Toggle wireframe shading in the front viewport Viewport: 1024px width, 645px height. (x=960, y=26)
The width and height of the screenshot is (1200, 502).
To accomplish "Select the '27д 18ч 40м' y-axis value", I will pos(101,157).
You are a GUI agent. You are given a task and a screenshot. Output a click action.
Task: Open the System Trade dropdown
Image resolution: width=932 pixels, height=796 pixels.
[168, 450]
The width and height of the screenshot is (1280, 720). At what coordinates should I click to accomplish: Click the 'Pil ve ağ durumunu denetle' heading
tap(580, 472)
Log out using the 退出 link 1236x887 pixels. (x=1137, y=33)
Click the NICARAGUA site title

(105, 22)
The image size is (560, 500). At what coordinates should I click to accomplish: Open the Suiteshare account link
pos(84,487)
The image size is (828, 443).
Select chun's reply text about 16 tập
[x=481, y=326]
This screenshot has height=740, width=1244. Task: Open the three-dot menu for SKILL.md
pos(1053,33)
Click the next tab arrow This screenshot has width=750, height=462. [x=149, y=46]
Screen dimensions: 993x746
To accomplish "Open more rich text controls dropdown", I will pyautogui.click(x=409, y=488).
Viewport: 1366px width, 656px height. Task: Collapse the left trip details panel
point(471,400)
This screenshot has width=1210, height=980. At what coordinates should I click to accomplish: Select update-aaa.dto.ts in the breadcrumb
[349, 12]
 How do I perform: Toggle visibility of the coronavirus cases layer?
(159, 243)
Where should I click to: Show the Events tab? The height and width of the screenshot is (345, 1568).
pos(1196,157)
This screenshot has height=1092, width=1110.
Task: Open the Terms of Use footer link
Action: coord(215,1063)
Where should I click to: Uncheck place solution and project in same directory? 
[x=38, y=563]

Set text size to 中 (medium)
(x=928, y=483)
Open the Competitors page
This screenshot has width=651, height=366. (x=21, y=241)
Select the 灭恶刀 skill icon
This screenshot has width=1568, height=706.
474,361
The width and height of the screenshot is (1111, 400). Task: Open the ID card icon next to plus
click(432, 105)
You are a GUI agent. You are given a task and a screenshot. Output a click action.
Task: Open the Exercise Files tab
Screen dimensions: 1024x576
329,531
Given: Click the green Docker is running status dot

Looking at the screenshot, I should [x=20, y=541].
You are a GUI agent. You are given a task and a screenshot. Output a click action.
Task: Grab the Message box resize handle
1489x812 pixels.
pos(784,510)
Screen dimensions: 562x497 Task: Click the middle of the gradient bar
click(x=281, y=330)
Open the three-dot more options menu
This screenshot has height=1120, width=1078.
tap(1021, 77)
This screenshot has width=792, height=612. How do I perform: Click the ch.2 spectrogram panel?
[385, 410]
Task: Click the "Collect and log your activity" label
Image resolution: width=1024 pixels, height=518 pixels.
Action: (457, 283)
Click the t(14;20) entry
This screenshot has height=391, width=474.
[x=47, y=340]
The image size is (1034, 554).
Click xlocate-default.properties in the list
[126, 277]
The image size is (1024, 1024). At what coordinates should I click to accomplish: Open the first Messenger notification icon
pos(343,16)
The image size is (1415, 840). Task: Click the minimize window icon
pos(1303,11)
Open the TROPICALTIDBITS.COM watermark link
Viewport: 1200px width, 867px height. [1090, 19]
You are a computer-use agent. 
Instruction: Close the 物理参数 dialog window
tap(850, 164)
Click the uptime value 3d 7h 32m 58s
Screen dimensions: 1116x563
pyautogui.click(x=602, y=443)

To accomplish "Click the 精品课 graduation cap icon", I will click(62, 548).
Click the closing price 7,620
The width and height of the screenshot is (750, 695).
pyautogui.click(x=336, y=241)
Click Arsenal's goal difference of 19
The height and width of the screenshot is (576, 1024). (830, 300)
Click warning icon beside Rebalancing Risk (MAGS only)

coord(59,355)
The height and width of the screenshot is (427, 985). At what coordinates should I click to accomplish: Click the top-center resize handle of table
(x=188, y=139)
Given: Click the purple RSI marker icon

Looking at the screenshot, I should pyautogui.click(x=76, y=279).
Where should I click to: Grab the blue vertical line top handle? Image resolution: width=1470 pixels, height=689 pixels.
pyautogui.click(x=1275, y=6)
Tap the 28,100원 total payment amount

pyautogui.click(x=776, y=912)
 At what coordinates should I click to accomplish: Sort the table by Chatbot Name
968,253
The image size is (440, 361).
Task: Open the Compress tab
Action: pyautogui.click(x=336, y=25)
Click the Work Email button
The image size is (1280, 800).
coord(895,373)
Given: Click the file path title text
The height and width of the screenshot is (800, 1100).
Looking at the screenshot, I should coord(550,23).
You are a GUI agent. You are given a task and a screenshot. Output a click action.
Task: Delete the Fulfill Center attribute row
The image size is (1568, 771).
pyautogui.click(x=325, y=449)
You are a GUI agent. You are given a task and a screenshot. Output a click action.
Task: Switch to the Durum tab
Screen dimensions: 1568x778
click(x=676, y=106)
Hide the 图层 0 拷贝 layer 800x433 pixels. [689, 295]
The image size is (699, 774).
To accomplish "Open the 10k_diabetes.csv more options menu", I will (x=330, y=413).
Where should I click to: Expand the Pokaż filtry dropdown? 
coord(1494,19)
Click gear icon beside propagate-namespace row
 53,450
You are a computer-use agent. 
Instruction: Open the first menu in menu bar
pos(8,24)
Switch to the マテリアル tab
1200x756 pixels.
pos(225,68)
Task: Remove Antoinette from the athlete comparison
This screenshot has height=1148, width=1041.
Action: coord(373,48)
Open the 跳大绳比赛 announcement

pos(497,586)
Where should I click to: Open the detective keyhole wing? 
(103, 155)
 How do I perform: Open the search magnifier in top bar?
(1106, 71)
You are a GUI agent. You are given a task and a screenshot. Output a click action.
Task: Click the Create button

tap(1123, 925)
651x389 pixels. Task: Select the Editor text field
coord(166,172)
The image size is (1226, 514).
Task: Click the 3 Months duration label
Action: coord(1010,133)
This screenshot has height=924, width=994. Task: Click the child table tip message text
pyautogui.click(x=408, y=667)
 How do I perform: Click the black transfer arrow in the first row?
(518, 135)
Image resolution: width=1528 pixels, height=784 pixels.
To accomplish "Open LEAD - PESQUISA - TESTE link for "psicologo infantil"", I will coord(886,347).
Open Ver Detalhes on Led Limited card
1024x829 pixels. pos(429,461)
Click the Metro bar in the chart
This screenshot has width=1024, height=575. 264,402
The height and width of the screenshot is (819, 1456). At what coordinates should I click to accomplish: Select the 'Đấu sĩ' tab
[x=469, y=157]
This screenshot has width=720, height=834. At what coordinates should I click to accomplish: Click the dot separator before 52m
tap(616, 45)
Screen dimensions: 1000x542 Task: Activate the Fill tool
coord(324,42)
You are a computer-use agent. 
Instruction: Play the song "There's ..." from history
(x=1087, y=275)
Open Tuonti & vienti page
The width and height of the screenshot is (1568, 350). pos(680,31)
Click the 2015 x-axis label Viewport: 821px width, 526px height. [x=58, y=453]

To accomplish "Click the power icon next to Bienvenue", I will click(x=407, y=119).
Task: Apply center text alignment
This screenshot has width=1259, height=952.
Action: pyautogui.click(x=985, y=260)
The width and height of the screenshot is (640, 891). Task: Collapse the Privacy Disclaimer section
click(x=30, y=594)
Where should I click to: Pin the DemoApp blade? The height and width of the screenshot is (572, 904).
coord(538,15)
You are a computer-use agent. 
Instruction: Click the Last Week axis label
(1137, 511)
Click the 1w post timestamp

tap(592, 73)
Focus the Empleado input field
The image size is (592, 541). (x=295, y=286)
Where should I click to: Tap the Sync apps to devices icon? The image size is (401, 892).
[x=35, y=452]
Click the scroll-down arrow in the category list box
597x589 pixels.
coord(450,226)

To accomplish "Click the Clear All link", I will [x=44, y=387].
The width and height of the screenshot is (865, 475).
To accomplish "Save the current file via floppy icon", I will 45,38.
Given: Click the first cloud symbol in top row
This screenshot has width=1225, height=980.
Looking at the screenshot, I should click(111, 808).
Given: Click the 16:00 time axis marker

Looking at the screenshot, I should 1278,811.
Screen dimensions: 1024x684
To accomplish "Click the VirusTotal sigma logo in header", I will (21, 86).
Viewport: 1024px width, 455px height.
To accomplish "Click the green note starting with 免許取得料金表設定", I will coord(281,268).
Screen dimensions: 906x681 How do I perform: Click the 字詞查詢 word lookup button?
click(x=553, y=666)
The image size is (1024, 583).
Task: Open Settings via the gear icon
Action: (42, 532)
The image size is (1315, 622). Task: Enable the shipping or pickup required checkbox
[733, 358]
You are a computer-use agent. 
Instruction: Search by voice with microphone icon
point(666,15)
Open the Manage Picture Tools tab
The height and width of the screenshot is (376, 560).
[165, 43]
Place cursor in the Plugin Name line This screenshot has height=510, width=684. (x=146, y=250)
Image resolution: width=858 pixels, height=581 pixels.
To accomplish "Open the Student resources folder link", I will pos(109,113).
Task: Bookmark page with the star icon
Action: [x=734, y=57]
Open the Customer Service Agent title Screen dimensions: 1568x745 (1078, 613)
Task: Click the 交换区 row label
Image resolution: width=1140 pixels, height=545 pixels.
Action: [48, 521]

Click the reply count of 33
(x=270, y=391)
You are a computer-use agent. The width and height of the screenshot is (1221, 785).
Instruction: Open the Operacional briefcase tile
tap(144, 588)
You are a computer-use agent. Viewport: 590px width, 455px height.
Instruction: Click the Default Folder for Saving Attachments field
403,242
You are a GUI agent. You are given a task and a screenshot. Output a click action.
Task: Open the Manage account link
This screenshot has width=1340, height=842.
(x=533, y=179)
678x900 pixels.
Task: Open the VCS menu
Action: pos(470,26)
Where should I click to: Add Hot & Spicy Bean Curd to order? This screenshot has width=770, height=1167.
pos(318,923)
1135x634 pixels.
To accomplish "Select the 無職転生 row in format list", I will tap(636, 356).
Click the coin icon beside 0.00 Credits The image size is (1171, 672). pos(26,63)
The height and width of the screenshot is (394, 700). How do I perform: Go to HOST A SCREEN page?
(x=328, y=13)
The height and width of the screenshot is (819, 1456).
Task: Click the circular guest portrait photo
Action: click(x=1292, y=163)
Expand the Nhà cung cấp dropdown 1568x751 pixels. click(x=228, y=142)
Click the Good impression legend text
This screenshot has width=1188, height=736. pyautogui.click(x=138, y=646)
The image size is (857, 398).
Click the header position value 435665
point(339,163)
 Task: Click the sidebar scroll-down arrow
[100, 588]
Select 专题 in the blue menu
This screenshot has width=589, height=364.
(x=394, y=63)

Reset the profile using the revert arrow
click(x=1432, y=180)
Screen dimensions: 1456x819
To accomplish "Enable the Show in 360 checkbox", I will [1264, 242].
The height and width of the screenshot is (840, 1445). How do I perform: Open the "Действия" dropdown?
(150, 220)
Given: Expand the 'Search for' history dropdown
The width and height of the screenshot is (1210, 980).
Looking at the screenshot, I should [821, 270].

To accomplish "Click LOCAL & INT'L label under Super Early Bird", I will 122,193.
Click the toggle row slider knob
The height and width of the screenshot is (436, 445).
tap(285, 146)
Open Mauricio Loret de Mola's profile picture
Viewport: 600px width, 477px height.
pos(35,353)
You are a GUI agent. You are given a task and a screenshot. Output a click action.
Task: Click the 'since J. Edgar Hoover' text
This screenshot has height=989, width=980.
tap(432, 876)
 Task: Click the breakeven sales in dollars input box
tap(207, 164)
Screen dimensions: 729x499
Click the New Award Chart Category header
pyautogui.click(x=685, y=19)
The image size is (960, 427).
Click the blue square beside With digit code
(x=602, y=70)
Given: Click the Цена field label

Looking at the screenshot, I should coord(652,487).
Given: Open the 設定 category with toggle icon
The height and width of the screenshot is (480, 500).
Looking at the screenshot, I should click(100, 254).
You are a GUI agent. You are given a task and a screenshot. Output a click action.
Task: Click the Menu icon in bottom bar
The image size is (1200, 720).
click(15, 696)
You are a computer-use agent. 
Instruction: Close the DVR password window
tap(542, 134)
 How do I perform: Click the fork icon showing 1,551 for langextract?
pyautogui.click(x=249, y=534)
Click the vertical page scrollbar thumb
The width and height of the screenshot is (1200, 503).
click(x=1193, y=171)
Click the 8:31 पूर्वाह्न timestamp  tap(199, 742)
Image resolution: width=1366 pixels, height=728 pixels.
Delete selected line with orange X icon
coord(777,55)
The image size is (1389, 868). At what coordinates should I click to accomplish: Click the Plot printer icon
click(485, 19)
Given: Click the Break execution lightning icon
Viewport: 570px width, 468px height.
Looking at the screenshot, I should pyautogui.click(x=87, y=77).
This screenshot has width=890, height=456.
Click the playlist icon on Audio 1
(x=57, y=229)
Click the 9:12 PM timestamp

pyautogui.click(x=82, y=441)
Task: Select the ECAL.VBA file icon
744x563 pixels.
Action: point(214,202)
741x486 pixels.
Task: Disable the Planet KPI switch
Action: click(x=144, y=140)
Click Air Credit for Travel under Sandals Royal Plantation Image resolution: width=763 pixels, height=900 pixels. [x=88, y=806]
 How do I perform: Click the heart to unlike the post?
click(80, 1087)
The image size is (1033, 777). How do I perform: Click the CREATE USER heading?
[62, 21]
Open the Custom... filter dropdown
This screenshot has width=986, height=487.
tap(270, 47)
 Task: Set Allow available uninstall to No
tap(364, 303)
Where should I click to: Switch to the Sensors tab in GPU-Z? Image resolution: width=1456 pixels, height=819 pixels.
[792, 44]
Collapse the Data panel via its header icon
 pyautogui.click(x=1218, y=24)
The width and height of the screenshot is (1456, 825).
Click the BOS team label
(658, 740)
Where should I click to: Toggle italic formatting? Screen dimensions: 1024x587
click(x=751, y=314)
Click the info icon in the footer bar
___
THE TASK:
Look through the records for the string "Manage". Copy every line that has it.

REPLY TO THE TASK:
Open the Manage Picture Tools tab
Task: Open the Manage account link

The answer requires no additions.